* [GIVEN REQUEST]
Quote the passage of the NaiveBayes documentation below starting at "Each tuple of" and ending at "tuple in ebunch.".

* [SOURCE TEXT]

--- start ---

NaiveBayes#

class pgmpy.models.NaiveBayes(*args, backend=None, **kwargs)[source]#

Bases: DiscreteBayesianNetwork

Class to represent Naive Bayes. Naive Bayes is a special case of Bayesian Model where the only edges in the model are from the feature variables to the dependent variable.

active_trail_nodes(start, observed=None)[source]#

Returns all the nodes reachable from start via an active trail.

Parameters:
start: Graph node
observedList of nodes (optional)

If given the active trail would be computed assuming these nodes to be observed.

Examples

>>> from pgmpy.models import NaiveBayes
>>> model = NaiveBayes()
>>> model.add_nodes_from(["a", "b", "c", "d"])
>>> model.add_edges_from([("a", "b"), ("a", "c"), ("a", "d")])
>>> sorted(model.active_trail_nodes("a"))
['a', 'b', 'c', 'd']
>>> sorted(model.active_trail_nodes("a", ["b", "c"]))
['a', 'd']
>>> model.active_trail_nodes("b", ["a"])
{'b'}
add_edge(u, v, *kwargs)[source]#

Add an edge between u and v.

The nodes u and v will be automatically added if they are not already in the graph. u will be the dependent variable (i.e. variable to be predicted) and v will be one of the features (i.e. predictors) in the model.

Parameters:
u, vnodes

Nodes can be any hashable python object.

Returns:
None

Examples

>>> from pgmpy.models import NaiveBayes
>>> G = NaiveBayes()
>>> G.add_nodes_from(["a", "b", "c"])
>>> G.add_edge("a", "b")
>>> G.add_edge("a", "c")
>>> G.edges()
OutEdgeView([('a', 'b'), ('a', 'c')])
add_edges_from(ebunch)[source]#

Adds edges to the model.

Each tuple of the form (u, v) in ebunch adds a new edge in the model. Since there can only be one dependent variable in a Naive Bayes model, u should be the same for each tuple in ebunch.

Parameters:
ebunch: list (array-like)

A list of tuples of the form (u, v) representing an edge from u to v.

Returns:
None

Examples

>>> from pgmpy.models import NaiveBayes
>>> G = NaiveBayes()
>>> G.add_nodes_from(["a", "b", "c"])
>>> G.add_edges_from([("a", "b"), ("a", "c")])
>>> G.edges()
OutEdgeView([('a', 'b'), ('a', 'c')])
fit(data, parent_node=None, estimator=None)[source]#

Computes the CPD for each node from a given data in the form of a pandas dataframe. If a variable from the data is not present in the model, it adds that node into the model.

Parameters:
datapandas DataFrame object

A DataFrame object with column names same as the variable names of network

parent_node: any hashable python object (optional)

Parent node of the model, if not specified it looks for a previously specified parent node.

--- end ---

Recorded data:
--- start ---

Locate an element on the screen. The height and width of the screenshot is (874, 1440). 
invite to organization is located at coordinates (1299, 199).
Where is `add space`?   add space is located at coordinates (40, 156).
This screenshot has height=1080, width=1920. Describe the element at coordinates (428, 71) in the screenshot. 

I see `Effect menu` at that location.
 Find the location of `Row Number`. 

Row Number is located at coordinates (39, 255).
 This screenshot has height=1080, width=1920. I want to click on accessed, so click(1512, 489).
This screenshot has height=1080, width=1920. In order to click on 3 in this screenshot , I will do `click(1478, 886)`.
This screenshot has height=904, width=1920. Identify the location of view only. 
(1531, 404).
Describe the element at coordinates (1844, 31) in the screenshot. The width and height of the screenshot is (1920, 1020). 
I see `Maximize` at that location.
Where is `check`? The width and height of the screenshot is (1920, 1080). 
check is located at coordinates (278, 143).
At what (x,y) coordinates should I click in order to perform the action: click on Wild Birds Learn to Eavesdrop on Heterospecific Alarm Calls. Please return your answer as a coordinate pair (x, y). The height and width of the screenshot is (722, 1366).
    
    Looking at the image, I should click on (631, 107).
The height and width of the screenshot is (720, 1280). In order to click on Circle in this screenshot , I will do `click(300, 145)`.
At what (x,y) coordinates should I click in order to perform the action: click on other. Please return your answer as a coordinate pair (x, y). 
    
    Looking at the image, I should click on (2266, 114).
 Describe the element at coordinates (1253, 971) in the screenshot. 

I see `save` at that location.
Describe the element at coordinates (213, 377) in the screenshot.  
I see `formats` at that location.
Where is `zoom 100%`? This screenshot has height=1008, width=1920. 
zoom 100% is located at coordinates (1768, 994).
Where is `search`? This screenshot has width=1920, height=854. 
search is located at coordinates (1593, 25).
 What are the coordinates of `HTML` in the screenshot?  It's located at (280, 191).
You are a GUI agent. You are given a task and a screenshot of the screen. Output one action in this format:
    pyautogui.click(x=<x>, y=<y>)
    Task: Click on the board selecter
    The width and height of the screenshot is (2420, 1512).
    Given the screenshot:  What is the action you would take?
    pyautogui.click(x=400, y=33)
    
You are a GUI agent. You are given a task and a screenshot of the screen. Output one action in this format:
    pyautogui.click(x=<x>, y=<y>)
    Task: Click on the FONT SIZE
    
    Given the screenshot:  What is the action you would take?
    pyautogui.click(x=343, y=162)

--- end ---

* [ANSWER]
Each tuple of the form (u, v) in ebunch adds a new edge in the model. Since there can only be one dependent variable in a Naive Bayes model, u should be the same for each tuple in ebunch.